Good news for HTML5 proponents: MPEG LA has announced that it will extend its royalty-free license of the H.264 video streaming format for an additional five years. In doing so, the license holder has agreed not to charge for use of the near-ubiquitous H.264 encoding format through 2016.

The move comes after YouTube (s GOOG) and Vimeo (s IACI) rolled out implementations of HTML5 video last month, both of which took advantage of H.264.

Using HTML5, those companies can serve video directly into certain modern browsers without an external plugin like Adobe (s ADBE) Flash or Microsoft (s MSFT) Silverlight. The only problem is that many of the newest browsers don’t support H.264. Users can access HTML5 video encoded in H.264 with Chrome, Safari or Internet Explorer with Google’s ChromeFrame installed, but the format isn’t yet supported by Firefox and Opera. That means that only about 25 percent of users can actually watch HTML5 video encoded in H.264, according to Vimeo.

Mozilla, which makes the Firefox web browser, had shied away from supporting H.264 for fear that MPEG LA might begin charging for streaming once the current license expires at the end of this year. Mozilla chose instead to support video through the Ogg Vorbis encoding format, which isn’t encumbered by licenses. Opera also supports Ogg, while Microsoft’s Internet Explorer has yet to throw its weight behind either format.

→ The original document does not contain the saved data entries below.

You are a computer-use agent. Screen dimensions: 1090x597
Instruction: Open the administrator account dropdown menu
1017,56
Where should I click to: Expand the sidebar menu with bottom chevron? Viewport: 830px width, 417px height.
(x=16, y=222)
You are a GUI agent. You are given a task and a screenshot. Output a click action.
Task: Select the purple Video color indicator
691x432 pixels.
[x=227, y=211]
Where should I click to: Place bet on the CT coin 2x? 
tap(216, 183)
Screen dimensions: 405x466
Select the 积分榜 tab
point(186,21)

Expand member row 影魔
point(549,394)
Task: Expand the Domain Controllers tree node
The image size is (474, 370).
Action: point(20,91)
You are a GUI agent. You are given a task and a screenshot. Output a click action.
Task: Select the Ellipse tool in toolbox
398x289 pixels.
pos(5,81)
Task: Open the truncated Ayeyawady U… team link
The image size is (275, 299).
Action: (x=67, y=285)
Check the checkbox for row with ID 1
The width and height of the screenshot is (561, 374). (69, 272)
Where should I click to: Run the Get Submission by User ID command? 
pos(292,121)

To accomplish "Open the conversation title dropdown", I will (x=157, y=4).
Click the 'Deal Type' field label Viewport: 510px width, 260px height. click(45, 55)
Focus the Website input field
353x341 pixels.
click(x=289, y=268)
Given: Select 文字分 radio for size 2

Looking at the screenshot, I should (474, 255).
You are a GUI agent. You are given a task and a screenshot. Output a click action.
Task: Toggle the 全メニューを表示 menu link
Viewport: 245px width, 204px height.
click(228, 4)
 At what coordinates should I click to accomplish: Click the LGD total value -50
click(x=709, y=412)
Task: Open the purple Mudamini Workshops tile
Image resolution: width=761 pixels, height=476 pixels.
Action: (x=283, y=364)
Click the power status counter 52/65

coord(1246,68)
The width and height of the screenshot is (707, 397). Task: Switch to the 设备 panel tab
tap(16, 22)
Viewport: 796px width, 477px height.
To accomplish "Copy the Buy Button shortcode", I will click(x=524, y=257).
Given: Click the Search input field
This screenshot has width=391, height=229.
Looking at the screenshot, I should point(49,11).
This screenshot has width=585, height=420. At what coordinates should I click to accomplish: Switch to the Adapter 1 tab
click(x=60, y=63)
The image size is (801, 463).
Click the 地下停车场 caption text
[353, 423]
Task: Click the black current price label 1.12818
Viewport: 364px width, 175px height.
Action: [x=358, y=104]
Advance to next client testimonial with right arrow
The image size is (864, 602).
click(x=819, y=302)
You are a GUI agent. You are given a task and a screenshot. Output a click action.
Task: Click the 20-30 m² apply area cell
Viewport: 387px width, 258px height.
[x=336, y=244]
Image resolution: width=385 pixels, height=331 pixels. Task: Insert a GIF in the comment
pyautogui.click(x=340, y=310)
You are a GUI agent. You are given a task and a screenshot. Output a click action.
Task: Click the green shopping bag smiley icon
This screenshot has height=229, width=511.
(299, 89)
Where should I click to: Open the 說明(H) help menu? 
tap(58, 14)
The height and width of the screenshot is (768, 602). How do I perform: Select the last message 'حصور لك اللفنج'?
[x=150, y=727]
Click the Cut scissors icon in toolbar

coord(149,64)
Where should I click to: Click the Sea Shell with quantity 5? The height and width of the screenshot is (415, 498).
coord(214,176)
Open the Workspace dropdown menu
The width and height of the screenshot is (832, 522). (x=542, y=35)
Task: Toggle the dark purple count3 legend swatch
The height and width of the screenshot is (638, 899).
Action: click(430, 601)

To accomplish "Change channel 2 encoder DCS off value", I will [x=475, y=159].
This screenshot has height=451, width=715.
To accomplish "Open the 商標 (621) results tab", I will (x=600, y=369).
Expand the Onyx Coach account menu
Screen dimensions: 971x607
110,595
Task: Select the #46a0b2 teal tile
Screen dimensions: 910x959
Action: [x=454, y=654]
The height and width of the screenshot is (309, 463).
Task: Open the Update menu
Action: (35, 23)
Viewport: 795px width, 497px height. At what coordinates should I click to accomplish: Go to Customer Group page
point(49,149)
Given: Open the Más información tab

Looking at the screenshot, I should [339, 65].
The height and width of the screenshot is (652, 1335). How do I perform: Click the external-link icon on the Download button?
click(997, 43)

Despite the continuation of MPEG LA’s royalty-free licensing plan, don’t expect Firefox to get behind H.264 anytime soon. In response to the news, Mozilla CEO John Lilly tweeted yesterday, “…Regarding that MPEG-LA announce: it’s good they did it, but they sort of had to. But it’s like 5 more years of free to lock you in 4ever.”

38 Responses to “Good News for HTML5: H.264 Streaming Will Remain Free”

  1. This is absolute crap: h264 is not free and therefore cannot “remain free”. They want everybody to jump on the h264 bandwagon and then charge whatever they want once they have ensured that its use has become so widespread that it is, to all intents and purposes, a necessity. Open source codecs are the only codecs that should be employed for Internet video viewing and we, as consumers, should ensure that the big companies understand that this is noon-negociable. Of course, such comments will undoubtedly be drowned out by the waves of reviews and comments lauding the visual display of Flash-free Internet playback, which will continue until credit card numbers are requested, whereupon the crying will start.

  2. pianom4n

    This isn’t what I call good news. If anything it’s horrible news because it will convince more people that using h.264 will be ok. It will GIFs all over again, except 10x worse.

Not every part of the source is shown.